Forgiveness of sins means that your mistakes and addictions and misspoken words and selfishness are simply not final. God’s love is final.  Your sins are not ultimate in the way that God’s grace and forgiveness and mercy is ultimate.  You’re sin is never bigger than God’s ability to redeem you. And all the things you do to try and be a person of value will simply not endure.  Because you are simply not the sum total of all your mistakes.  You are who God says you are. Your virtues will go to the grave with you but the forgiving, gracious terrifying love of God in Christ will redeem you to the grave and yes, even redeem you from the grave.

At the end of Lutheran funeral liturgies when the pastor commends the dead to God they say

Into your hands, O merciful Savior, we commend your servant.

Acknowledge, we humbly beseech you, a sheep of your own fold,

a lamb of your own flock, a sinner of your own redeeming.

Even at your funeral you are a sinner, but you are a sinner of God’s own redeeming.  You belong to a God who makes all things new.
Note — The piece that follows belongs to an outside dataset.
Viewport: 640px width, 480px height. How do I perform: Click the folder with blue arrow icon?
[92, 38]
Jesus wanted you to know that and went to some rather extraordinary lengths to communicate it. Nothing you have done is more powerful than God’s ability to redeem. So come, receive that forgiveness as a gift from God for that is what it is and that is who you are.   Amen.

 

We then did a corporate confession.  Then everyone came forward for individual absolution. Then we washed one another’s feet.

 

As we sang Take, O Take Me As I Am we also assembled bleach kits for the needle exchange in Denver.  This is an act of love.  It says that Jesus meets us while our feet are still dirty, not just after we’ve managed to clean them up ourselves.  God loves you now, not just after you start making better decisions.

 

 

We then sang Jesus Remember Me When You Come Into Your Kingdom as we entered the parish hall which had been set up like a big dinner party, the altar overflowing with various kinds of bread and wine.
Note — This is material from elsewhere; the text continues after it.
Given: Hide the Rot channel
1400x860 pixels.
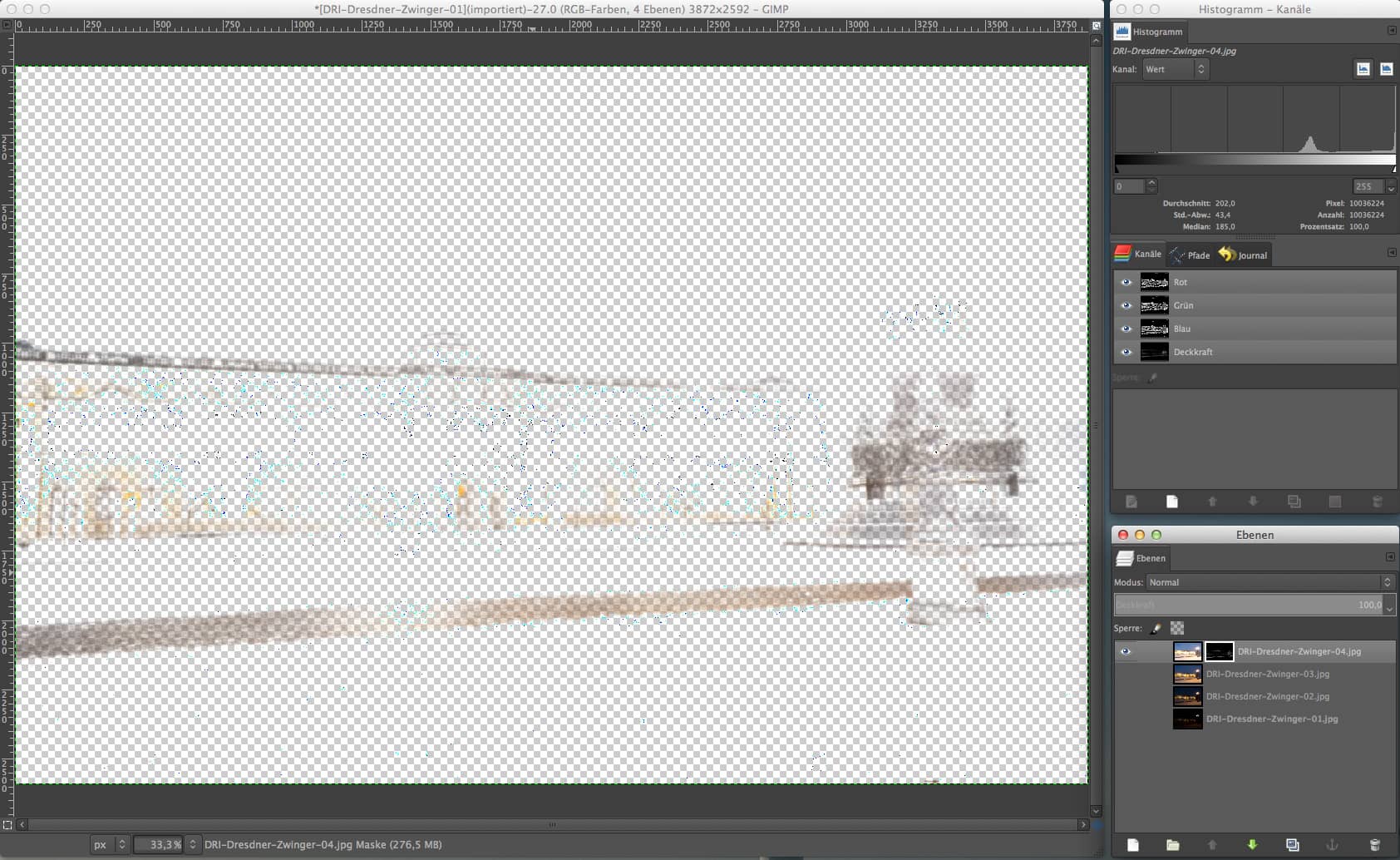Looking at the screenshot, I should pyautogui.click(x=1126, y=282).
I presided at the Eucharist, people came forward to bring loaves of bread and bottles of wine back to their tables where they communed each other.  We put on some Jonny Cash, ate, drank, laughed and talked until the bells rang.

Maundy Thursday ends with the stripping of the altar, but we had made the whole room an altar, so the cantor chanted Psalm 88 and in silence we all put everything away until we stood together in a quiet empty room.  Then on the way out the door, the only sound we heard was that of 30 pieces of silver (people were told to bring coins with them) being cast into a basin. That money was collected and will be given to those who have been betrayed (in this case, a local Native American community)

Tomorrow the Triduum continues with Good Friday.